コンタクトレンズとそのケア用品、目薬などの一般向け製品、眼科の処方薬、白内障手術の機器・眼内レンズの販売が収益の柱。世界中の薬局や眼科、病院に供給する。レンズやケア用品は繰り返し買われる消耗品で、安定した需要がある。目に関わる製品を一般向けから手術用まで揃え、世界的なブランドで稼ぐ構造になっている。
最大の重荷は、分離元の親会社に絡む負債と資本関係の不透明さで、整理が進まないと評価が抑えられ続ける。競合大手とのレンズのシェア争いは激しく、新製品が不発だと数量を奪われる。製品の回収や品質問題は信頼を直撃し、為替や原材料費の変動も採算の重しになりうる。

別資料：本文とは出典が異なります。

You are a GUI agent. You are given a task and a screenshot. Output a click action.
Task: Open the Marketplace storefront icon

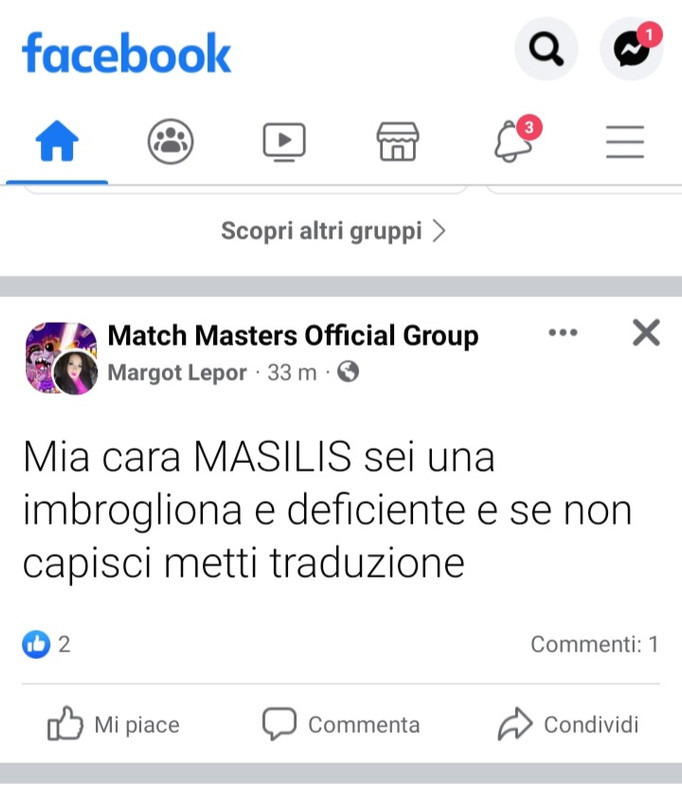(x=398, y=141)
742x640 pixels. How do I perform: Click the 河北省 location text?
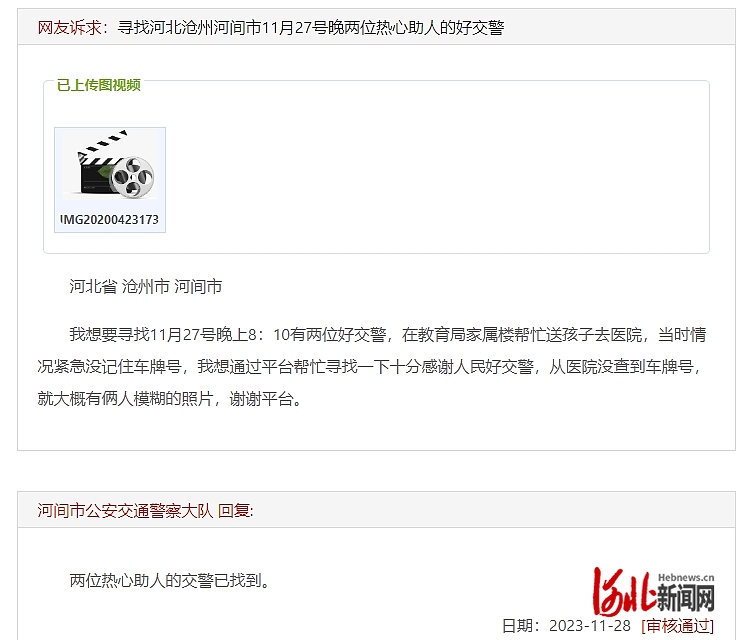(93, 286)
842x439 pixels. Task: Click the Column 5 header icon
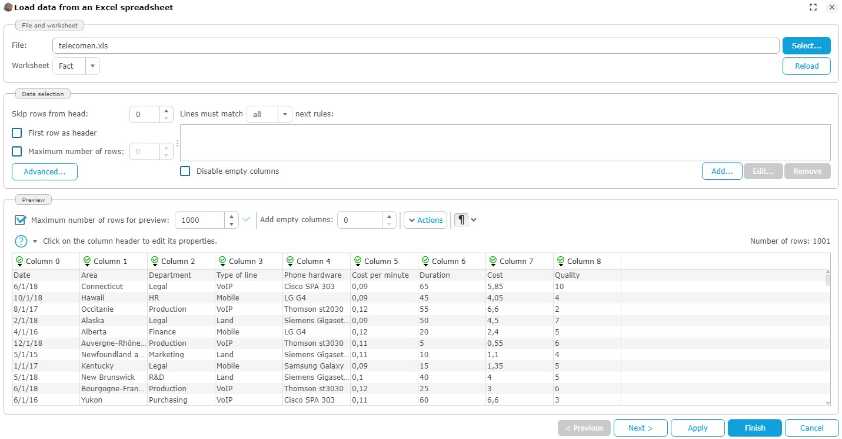(x=357, y=261)
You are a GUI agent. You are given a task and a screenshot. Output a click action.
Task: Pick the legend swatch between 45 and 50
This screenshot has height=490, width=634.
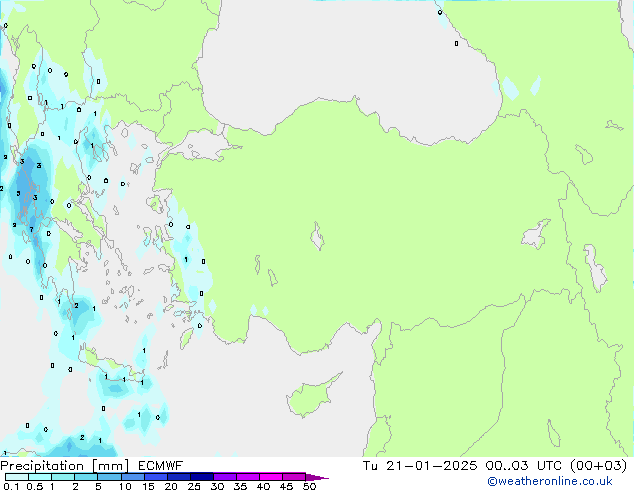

配当を出さず、収益を新製品の投入と、負債の削減、ブランドの強化に振り向ける経営。レンズとドライアイ薬など成長製品で数量を伸ばしながら、親会社由来の財務の重荷を整理し、老舗ブランドの稼ぐ力を取り戻そうとする立て直し途上の方針が特徴になっている。
コンタクトレンズと目のケア製品の需要と、新製品の浸透、負債の整理に依存する。日常のレンズ・目薬の消耗需要が続くか、新しいレンズやドライアイ薬が伸びるか、白内障手術の件数が増えるか、そして親会社から引き継いだ重い負債と資本関係が整理されるかが、業績を左右する大きな前提になる。
資産 $14B のうち、借金などの負債を引いて株主のものと言えるのは $6.4B(46%)。
本業は黒字だが、設備投資が大きく手元の現金は流出している段階
無配
配当を出さず、稼いだお金を成長のための投資や借入の返済に充てる段階です。利益を会社の中で再投資して価値を伸ばすことを優先しています。